[Supplied information — start]

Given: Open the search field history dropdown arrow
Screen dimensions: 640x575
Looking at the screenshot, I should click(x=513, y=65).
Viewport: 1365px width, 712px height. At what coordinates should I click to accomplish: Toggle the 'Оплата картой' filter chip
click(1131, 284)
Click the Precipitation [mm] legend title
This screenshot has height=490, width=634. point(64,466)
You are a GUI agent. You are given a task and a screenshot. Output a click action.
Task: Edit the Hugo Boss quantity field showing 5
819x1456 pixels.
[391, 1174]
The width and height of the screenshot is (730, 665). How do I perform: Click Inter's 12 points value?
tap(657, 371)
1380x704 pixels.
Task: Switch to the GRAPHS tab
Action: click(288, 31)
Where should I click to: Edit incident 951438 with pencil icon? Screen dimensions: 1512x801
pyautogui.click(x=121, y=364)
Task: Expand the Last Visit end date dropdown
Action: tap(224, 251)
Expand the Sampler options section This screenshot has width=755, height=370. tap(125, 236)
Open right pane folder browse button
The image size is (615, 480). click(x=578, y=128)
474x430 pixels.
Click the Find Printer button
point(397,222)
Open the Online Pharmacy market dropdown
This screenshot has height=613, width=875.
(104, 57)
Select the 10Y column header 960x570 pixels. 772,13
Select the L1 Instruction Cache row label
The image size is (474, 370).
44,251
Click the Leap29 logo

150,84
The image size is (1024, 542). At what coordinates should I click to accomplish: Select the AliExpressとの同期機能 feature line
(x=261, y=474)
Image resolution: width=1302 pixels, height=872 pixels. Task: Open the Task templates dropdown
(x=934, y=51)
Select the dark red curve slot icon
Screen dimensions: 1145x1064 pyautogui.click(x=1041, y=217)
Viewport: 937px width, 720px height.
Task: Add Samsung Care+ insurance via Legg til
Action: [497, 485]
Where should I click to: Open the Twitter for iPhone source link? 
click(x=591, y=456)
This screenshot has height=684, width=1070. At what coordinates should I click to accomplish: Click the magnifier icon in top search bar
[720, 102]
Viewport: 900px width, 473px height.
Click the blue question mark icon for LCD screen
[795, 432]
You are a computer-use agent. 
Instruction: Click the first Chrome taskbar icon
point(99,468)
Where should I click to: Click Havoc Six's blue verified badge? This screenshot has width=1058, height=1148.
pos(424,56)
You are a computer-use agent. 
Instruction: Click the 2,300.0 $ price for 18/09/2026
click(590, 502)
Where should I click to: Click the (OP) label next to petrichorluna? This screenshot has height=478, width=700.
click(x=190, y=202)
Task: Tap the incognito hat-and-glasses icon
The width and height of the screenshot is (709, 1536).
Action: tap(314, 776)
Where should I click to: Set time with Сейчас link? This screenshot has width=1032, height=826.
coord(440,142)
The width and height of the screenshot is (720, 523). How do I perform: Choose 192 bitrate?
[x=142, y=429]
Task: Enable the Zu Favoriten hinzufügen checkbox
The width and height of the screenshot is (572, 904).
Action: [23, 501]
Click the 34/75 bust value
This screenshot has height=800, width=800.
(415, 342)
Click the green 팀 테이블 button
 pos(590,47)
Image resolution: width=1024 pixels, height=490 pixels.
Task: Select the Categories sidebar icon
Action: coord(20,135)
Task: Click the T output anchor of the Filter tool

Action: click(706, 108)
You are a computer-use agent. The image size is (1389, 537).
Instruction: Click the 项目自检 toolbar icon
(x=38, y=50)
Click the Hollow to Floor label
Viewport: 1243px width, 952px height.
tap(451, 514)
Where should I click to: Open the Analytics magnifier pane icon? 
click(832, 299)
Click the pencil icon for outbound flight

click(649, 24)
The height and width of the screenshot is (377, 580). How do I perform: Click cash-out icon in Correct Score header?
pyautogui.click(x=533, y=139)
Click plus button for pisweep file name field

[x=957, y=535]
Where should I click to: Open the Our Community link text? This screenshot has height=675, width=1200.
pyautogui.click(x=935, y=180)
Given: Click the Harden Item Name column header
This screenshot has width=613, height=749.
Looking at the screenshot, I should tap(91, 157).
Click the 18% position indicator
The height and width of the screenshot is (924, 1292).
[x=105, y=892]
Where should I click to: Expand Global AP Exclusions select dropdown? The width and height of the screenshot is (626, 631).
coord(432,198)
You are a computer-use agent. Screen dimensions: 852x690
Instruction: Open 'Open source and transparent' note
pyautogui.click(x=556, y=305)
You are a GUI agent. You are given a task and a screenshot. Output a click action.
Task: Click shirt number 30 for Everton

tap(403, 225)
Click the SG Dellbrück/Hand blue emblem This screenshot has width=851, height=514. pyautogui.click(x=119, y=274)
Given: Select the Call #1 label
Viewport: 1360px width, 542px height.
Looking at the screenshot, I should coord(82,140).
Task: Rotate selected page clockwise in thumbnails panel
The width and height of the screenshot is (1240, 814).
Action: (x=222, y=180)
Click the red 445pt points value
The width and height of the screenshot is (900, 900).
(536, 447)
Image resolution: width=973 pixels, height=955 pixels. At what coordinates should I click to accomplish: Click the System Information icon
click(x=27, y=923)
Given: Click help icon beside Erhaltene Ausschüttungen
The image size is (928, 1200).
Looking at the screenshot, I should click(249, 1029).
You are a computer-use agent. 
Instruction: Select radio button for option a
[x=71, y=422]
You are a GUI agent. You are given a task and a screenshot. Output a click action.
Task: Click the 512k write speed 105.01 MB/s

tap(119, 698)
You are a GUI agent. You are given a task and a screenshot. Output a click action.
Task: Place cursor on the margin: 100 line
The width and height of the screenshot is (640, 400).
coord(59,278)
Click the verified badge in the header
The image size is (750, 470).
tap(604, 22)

[Supplied information — finish]

◆ Exercise details: Output the data in full, exactly as it stands.

◆ Final answer:
Given: Open the search field history dropdown arrow
Screen dimensions: 640x575
Looking at the screenshot, I should click(x=513, y=65).
Viewport: 1365px width, 712px height. At what coordinates should I click to accomplish: Toggle the 'Оплата картой' filter chip
click(1131, 284)
Click the Precipitation [mm] legend title
This screenshot has height=490, width=634. point(64,466)
You are a GUI agent. You are given a task and a screenshot. Output a click action.
Task: Edit the Hugo Boss quantity field showing 5
819x1456 pixels.
[391, 1174]
The width and height of the screenshot is (730, 665). How do I perform: Click Inter's 12 points value?
tap(657, 371)
1380x704 pixels.
Task: Switch to the GRAPHS tab
Action: click(288, 31)
Where should I click to: Edit incident 951438 with pencil icon? Screen dimensions: 1512x801
pyautogui.click(x=121, y=364)
Task: Expand the Last Visit end date dropdown
Action: tap(224, 251)
Expand the Sampler options section This screenshot has width=755, height=370. tap(125, 236)
Open right pane folder browse button
The image size is (615, 480). click(x=578, y=128)
474x430 pixels.
Click the Find Printer button
point(397,222)
Open the Online Pharmacy market dropdown
This screenshot has height=613, width=875.
(104, 57)
Select the 10Y column header 960x570 pixels. 772,13
Select the L1 Instruction Cache row label
The image size is (474, 370).
44,251
Click the Leap29 logo

150,84
The image size is (1024, 542). At what coordinates should I click to accomplish: Select the AliExpressとの同期機能 feature line
(x=261, y=474)
Image resolution: width=1302 pixels, height=872 pixels. Task: Open the Task templates dropdown
(x=934, y=51)
Select the dark red curve slot icon
Screen dimensions: 1145x1064 pyautogui.click(x=1041, y=217)
Viewport: 937px width, 720px height.
Task: Add Samsung Care+ insurance via Legg til
Action: [497, 485]
Where should I click to: Open the Twitter for iPhone source link? 
click(x=591, y=456)
This screenshot has height=684, width=1070. At what coordinates should I click to accomplish: Click the magnifier icon in top search bar
[720, 102]
Viewport: 900px width, 473px height.
Click the blue question mark icon for LCD screen
[795, 432]
You are a computer-use agent. 
Instruction: Click the first Chrome taskbar icon
point(99,468)
Where should I click to: Click Havoc Six's blue verified badge? This screenshot has width=1058, height=1148.
pos(424,56)
You are a computer-use agent. 
Instruction: Click the 2,300.0 $ price for 18/09/2026
click(590, 502)
Where should I click to: Click the (OP) label next to petrichorluna? This screenshot has height=478, width=700.
click(x=190, y=202)
Task: Tap the incognito hat-and-glasses icon
The width and height of the screenshot is (709, 1536).
Action: tap(314, 776)
Where should I click to: Set time with Сейчас link? This screenshot has width=1032, height=826.
coord(440,142)
The width and height of the screenshot is (720, 523). How do I perform: Choose 192 bitrate?
[x=142, y=429]
Task: Enable the Zu Favoriten hinzufügen checkbox
The width and height of the screenshot is (572, 904).
Action: [23, 501]
Click the 34/75 bust value
This screenshot has height=800, width=800.
(415, 342)
Click the green 팀 테이블 button
 pos(590,47)
Image resolution: width=1024 pixels, height=490 pixels.
Task: Select the Categories sidebar icon
Action: coord(20,135)
Task: Click the T output anchor of the Filter tool

Action: click(706, 108)
You are a computer-use agent. The image size is (1389, 537).
Instruction: Click the 项目自检 toolbar icon
(x=38, y=50)
Click the Hollow to Floor label
Viewport: 1243px width, 952px height.
tap(451, 514)
Where should I click to: Open the Analytics magnifier pane icon? 
click(832, 299)
Click the pencil icon for outbound flight

click(649, 24)
The height and width of the screenshot is (377, 580). How do I perform: Click cash-out icon in Correct Score header?
pyautogui.click(x=533, y=139)
Click plus button for pisweep file name field

[x=957, y=535]
Where should I click to: Open the Our Community link text? This screenshot has height=675, width=1200.
pyautogui.click(x=935, y=180)
Given: Click the Harden Item Name column header
This screenshot has width=613, height=749.
Looking at the screenshot, I should tap(91, 157).
Click the 18% position indicator
The height and width of the screenshot is (924, 1292).
[x=105, y=892]
Where should I click to: Expand Global AP Exclusions select dropdown? The width and height of the screenshot is (626, 631).
coord(432,198)
You are a computer-use agent. Screen dimensions: 852x690
Instruction: Open 'Open source and transparent' note
pyautogui.click(x=556, y=305)
You are a GUI agent. You are given a task and a screenshot. Output a click action.
Task: Click shirt number 30 for Everton

tap(403, 225)
Click the SG Dellbrück/Hand blue emblem This screenshot has width=851, height=514. pyautogui.click(x=119, y=274)
Given: Select the Call #1 label
Viewport: 1360px width, 542px height.
Looking at the screenshot, I should coord(82,140).
Task: Rotate selected page clockwise in thumbnails panel
The width and height of the screenshot is (1240, 814).
Action: (x=222, y=180)
Click the red 445pt points value
The width and height of the screenshot is (900, 900).
(536, 447)
Image resolution: width=973 pixels, height=955 pixels. At what coordinates should I click to accomplish: Click the System Information icon
click(x=27, y=923)
Given: Click help icon beside Erhaltene Ausschüttungen
The image size is (928, 1200).
Looking at the screenshot, I should click(249, 1029).
You are a computer-use agent. 
Instruction: Select radio button for option a
[x=71, y=422]
You are a GUI agent. You are given a task and a screenshot. Output a click action.
Task: Click the 512k write speed 105.01 MB/s

tap(119, 698)
You are a GUI agent. You are given a task and a screenshot. Output a click action.
Task: Place cursor on the margin: 100 line
The width and height of the screenshot is (640, 400).
coord(59,278)
Click the verified badge in the header
The image size is (750, 470).
tap(604, 22)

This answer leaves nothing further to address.